About 9 months after my middle child was born, she and her Daddy took a nasty tumble down the stairs that caused a traumatic brain injury and could very nearly have cost her life. In those moments, I remember crying out to God that I simply did not have enough faith to give her back to Him. But in the end, I came to the determination that I had no choice. And in His grace, He spared not only her life, but her health in its entirety. You would never know now that she had suffered such an injury.
When my older two were merely 3 and 2 years old, our youngest was born. The faith required this time was for my own personal sanity, as I suffered with post-partum depression as I never had before, enduring torturous thoughts from the enemy about the health and safety of all of my children. I had to take very small steps of faith then, as miniscule steps were all I could muster. I had to believe that God had good plans for me and my children, plans to prosper and not to harm. I stood frequently in that promise.
This past year and a half required a new level and type of faith --the faith that is required to move away completely from all you know and into another culture with my family. The faith that is needed when one is lonely and isolated and alien. I grasped onto faith then with the very tips of my fingernails as if I were gripping onto the edge of a tall cliff. I learned in a very real sense that "Jesus Loves Me This I Know" at a point in my life when I have never felt more alone, unloveable, and bumbling.

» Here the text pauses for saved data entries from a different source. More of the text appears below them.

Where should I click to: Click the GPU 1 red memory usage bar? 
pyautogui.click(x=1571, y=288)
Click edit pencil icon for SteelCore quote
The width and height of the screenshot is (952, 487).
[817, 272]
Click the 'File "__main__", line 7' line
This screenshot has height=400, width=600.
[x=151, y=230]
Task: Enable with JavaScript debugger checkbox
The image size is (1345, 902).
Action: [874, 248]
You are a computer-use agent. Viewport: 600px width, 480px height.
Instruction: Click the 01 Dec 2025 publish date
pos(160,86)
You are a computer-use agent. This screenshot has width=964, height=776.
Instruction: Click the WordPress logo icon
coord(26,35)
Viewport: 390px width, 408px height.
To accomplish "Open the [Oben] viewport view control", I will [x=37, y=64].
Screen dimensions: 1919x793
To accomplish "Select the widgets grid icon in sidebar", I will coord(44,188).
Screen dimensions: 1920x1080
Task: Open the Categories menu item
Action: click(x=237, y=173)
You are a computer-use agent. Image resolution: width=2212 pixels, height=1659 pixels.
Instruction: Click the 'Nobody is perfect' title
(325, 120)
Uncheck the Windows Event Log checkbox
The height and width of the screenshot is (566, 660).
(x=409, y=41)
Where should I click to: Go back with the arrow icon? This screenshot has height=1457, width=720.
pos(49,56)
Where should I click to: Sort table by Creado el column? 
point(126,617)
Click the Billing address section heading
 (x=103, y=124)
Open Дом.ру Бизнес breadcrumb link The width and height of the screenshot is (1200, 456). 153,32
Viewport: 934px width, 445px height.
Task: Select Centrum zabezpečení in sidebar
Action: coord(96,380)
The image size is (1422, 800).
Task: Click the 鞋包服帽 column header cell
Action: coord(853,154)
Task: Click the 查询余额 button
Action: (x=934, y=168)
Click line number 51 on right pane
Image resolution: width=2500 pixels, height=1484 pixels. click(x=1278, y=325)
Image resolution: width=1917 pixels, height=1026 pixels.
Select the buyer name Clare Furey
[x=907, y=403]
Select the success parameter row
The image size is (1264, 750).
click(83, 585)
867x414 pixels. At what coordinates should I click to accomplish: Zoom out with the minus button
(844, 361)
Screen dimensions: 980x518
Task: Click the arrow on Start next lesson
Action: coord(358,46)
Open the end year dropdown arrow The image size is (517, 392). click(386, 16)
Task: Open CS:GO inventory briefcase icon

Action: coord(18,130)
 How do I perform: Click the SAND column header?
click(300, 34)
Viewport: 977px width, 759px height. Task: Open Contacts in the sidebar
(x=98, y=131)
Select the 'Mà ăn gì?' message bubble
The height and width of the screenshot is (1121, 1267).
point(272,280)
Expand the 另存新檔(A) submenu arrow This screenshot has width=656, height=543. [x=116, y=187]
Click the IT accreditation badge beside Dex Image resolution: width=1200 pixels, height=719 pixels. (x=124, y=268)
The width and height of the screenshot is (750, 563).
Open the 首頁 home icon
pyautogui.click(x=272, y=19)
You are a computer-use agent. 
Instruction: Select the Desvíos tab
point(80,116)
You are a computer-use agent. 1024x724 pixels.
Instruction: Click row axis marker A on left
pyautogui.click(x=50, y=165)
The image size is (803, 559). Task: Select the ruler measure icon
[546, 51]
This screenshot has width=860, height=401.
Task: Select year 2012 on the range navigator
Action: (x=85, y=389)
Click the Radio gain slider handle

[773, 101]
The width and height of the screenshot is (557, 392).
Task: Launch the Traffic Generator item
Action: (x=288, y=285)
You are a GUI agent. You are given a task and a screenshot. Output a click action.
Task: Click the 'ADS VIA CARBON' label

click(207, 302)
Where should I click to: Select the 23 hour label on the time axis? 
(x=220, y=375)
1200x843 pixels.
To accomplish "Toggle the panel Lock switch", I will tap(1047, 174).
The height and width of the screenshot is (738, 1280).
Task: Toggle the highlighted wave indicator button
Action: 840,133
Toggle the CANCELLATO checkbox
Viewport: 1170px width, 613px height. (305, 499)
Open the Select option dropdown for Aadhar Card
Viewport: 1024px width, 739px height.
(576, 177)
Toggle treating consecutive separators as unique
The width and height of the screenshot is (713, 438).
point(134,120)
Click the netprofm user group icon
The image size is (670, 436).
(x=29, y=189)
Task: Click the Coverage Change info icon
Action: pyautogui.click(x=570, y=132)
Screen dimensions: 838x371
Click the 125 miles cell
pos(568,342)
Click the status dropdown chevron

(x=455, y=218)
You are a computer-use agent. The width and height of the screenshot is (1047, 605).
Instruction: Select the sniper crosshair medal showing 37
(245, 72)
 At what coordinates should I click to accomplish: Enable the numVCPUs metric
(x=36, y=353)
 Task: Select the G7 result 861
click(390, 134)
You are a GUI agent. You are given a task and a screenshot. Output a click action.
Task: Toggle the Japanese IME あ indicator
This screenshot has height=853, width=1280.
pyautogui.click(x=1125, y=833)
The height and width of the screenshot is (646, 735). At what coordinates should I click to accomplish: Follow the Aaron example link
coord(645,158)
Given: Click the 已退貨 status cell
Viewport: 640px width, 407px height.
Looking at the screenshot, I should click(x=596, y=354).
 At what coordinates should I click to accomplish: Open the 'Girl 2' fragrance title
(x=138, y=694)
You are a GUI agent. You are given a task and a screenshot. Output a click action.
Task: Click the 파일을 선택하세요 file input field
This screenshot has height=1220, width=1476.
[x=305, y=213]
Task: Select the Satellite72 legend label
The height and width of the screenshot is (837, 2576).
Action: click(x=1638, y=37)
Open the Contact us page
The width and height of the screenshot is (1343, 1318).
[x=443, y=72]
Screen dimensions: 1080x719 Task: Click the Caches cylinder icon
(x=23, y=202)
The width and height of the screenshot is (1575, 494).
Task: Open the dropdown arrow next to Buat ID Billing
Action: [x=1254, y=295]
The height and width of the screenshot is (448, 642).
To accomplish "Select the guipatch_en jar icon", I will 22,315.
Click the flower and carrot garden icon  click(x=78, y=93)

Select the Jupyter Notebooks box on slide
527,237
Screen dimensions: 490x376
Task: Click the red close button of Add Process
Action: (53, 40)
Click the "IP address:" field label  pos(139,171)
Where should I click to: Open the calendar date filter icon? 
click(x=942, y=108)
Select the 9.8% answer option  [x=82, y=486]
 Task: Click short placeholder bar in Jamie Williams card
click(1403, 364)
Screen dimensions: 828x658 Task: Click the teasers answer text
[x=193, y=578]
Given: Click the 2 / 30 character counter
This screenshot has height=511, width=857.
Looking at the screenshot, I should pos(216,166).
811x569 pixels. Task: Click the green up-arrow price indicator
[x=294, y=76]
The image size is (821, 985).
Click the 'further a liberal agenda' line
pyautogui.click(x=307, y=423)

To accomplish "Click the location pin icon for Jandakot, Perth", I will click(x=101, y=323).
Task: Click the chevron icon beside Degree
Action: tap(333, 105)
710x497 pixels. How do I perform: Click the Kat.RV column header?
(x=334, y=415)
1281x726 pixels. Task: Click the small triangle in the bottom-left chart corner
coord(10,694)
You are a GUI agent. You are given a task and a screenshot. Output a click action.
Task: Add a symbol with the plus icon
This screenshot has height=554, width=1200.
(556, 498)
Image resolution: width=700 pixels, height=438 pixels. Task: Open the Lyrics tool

Now, I am at another crossroads of faith, one that involves as I've written about previously, the provision of a job for our family. This new kind of faith - faith for our very sustenance - has proven difficult for me. In the end, I wrestle with my erroneous theology and find that I do not believe that I should expect anything more from God than my salvation. Hasn't that been gift enough? But He does promise to provide for his children, does He not? The perfectionist in me gets frustrated with my imperfect self in this new test of faith.
But this quote by Tozer (above) reminds me that the steps of faith that I have been taking all along have not been in vain. All of the faith steps above and others that I have not written about but have definitely lived out in the years since I invited Jesus into my heart all those many years ago --all of those little steps of faith--are the very foundation for which I will trust Him for the next big thing. And in the end, may there be something very miraculous indeed. Not the job that God provides, no, but the faith. The faith that believes He can do anything. The faith that becomes sight. And the legacy for our family when we tell the next generation the praiseworthy deeds of the Lord.